----- Material to process -----

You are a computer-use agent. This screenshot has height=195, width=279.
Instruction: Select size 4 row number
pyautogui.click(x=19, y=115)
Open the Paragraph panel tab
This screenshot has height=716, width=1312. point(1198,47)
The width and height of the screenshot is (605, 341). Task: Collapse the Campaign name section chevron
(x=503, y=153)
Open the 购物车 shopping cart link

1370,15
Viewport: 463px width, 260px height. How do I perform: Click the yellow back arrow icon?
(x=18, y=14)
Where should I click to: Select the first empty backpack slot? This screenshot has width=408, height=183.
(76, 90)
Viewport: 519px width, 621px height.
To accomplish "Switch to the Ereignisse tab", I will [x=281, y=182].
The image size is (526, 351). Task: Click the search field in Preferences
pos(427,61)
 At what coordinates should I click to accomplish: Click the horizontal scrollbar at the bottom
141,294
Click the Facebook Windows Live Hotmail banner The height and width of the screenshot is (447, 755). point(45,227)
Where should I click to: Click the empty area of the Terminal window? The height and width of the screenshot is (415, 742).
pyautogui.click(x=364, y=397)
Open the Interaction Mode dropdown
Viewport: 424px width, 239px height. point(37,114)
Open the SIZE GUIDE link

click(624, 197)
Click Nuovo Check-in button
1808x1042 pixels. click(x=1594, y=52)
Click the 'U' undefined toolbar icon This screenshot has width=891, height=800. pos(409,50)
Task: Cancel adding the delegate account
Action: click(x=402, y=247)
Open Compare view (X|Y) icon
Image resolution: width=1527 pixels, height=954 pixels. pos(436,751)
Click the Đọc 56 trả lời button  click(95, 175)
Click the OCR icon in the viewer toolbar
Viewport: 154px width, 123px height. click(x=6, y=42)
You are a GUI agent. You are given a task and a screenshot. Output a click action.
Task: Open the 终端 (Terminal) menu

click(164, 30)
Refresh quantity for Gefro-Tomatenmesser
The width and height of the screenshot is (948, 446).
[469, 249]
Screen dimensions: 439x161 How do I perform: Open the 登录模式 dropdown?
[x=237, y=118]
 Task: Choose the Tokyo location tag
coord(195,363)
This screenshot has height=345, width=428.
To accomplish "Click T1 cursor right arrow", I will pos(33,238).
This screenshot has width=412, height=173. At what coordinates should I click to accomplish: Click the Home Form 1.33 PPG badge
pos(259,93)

-----

Your instructions
Copy out every line of the entries above verbatim, with no changes.

Written response
You are a computer-use agent. This screenshot has height=195, width=279.
Instruction: Select size 4 row number
pyautogui.click(x=19, y=115)
Open the Paragraph panel tab
This screenshot has height=716, width=1312. point(1198,47)
The width and height of the screenshot is (605, 341). Task: Collapse the Campaign name section chevron
(x=503, y=153)
Open the 购物车 shopping cart link

1370,15
Viewport: 463px width, 260px height. How do I perform: Click the yellow back arrow icon?
(x=18, y=14)
Where should I click to: Select the first empty backpack slot? This screenshot has width=408, height=183.
(76, 90)
Viewport: 519px width, 621px height.
To accomplish "Switch to the Ereignisse tab", I will [x=281, y=182].
The image size is (526, 351). Task: Click the search field in Preferences
pos(427,61)
 At what coordinates should I click to accomplish: Click the horizontal scrollbar at the bottom
141,294
Click the Facebook Windows Live Hotmail banner The height and width of the screenshot is (447, 755). point(45,227)
Where should I click to: Click the empty area of the Terminal window? The height and width of the screenshot is (415, 742).
pyautogui.click(x=364, y=397)
Open the Interaction Mode dropdown
Viewport: 424px width, 239px height. point(37,114)
Open the SIZE GUIDE link

click(624, 197)
Click Nuovo Check-in button
1808x1042 pixels. click(x=1594, y=52)
Click the 'U' undefined toolbar icon This screenshot has width=891, height=800. pos(409,50)
Task: Cancel adding the delegate account
Action: click(x=402, y=247)
Open Compare view (X|Y) icon
Image resolution: width=1527 pixels, height=954 pixels. pos(436,751)
Click the Đọc 56 trả lời button  click(95, 175)
Click the OCR icon in the viewer toolbar
Viewport: 154px width, 123px height. click(x=6, y=42)
You are a GUI agent. You are given a task and a screenshot. Output a click action.
Task: Open the 终端 (Terminal) menu

click(164, 30)
Refresh quantity for Gefro-Tomatenmesser
The width and height of the screenshot is (948, 446).
[469, 249]
Screen dimensions: 439x161 How do I perform: Open the 登录模式 dropdown?
[x=237, y=118]
 Task: Choose the Tokyo location tag
coord(195,363)
This screenshot has height=345, width=428.
To accomplish "Click T1 cursor right arrow", I will pos(33,238).
This screenshot has width=412, height=173. At what coordinates should I click to accomplish: Click the Home Form 1.33 PPG badge
pos(259,93)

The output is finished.